From his perspective, state governments are seeing significant escalation in the volume and seriousness of attacks on their infrastructures. As the report reveals, though, while these governments are investing in cybersecurity in response to these attacks, the efforts may not be adequate to address the threat.
State governments are good targets for cybercriminals. States tend to carry cyber insurance. As the NASCIO report highlights, the number of states carrying insurance has gone up in recent years. So, hackers can get an immediate payoff. This is concerning to almost everyone involved in state cyber defense. “It may be simpler to pay the ransom and get back to work,” said Subramanian. “No one likes rewarding crooks, but the alternative, which may be a massive, time-consuming restoration project, costs more. These governments have a duty to provide services and not overspend public money.”
The problem, as Subramanian points out, however, is the insurance carriers. “How long will they put up with this? If history is any guide, we are likely to see changes in coverage and requirements for the insured.” An insurance company might require a state to establish a cyber risk program, for example. It may expect a state to operate certain kinds of continuous monitoring and have incident response plans and resiliency programs in place.
“They are almost certainly not going to keep shelling out money for hapless governments that don’t defend themselves.” As Subramanian notes, however, it is not entirely fair to blame state governments for their predicament. “These are risks they never thought they would have to contend with,” he said. “And, they have the same money and personnel problems faced by the private sector, but worse.” The NASCIO report reveals that state governments have fewer cybersecurity employees than financial services company, when comparing organizations of similar size.
The attacks on state and local governments are non-trivial, from a national security perspective.

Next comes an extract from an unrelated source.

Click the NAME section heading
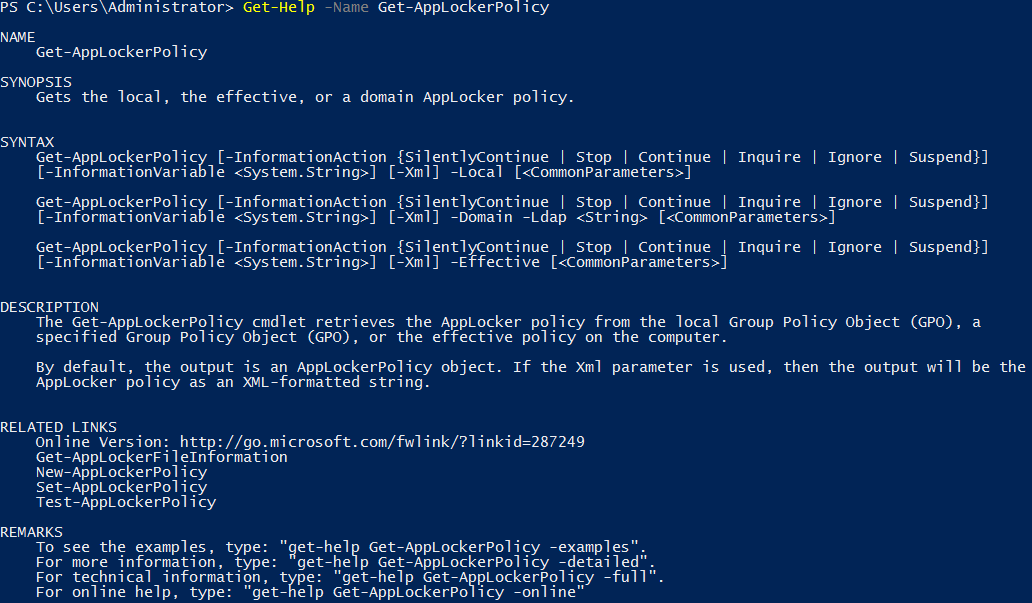The image size is (1032, 603). coord(18,38)
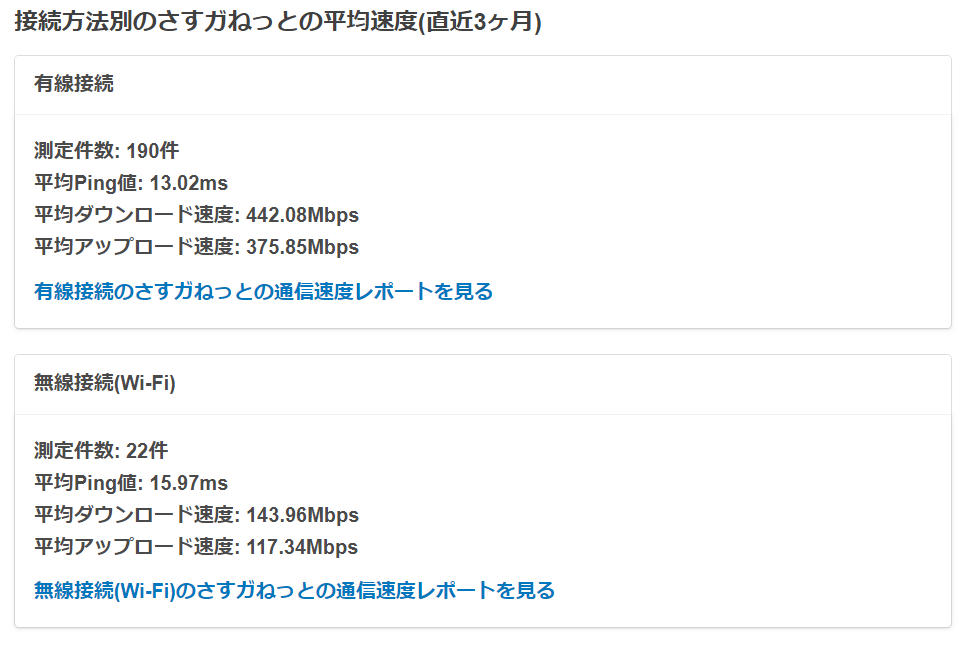Screen dimensions: 967x648
Task: Select the 有線接続 card header
Action: (74, 84)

They are a critical front in the United States’ cyberwar with other nation states. If a foreign government wants to disrupt American life, shutting down the local fire department will have more impact than, say, hacking the US Government’s Fish and Wildlife Service. Americans live at the state and local level.

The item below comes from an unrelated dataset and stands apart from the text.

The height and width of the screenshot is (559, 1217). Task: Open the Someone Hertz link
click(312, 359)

This national security angle may lead to state governments getting some federal help for improving cybersecurity. There are also now many new options for making state governments more secure. Some states, like Texas, are enabling its State CISO department to offer Managed Security Service Provider (MSSP) services to city governments. Outsourcing arrangements with firms like Deloitte can also help. “We have the people on staff to monitor a state government infrastructure,” Subramanian said. “It’s more efficient, in most cases, than hiring and retaining state employees. We can augment the state’s team.” In Deloitte’s case, they can notify the state IT department of security issues to fix on a daily basis.
Deloitte’s services also include resiliency planning and implementation for states. “The best response to a ransomware attack is to say, ‘No thanks. We already backed it up somewhere else.’” Subramanian also encourages state governments to collaborate. “This works best as a team sport,” he said. “If one state has an issue, chances are, so do others. Threat intel sharing and shared best practices are a good way to go.”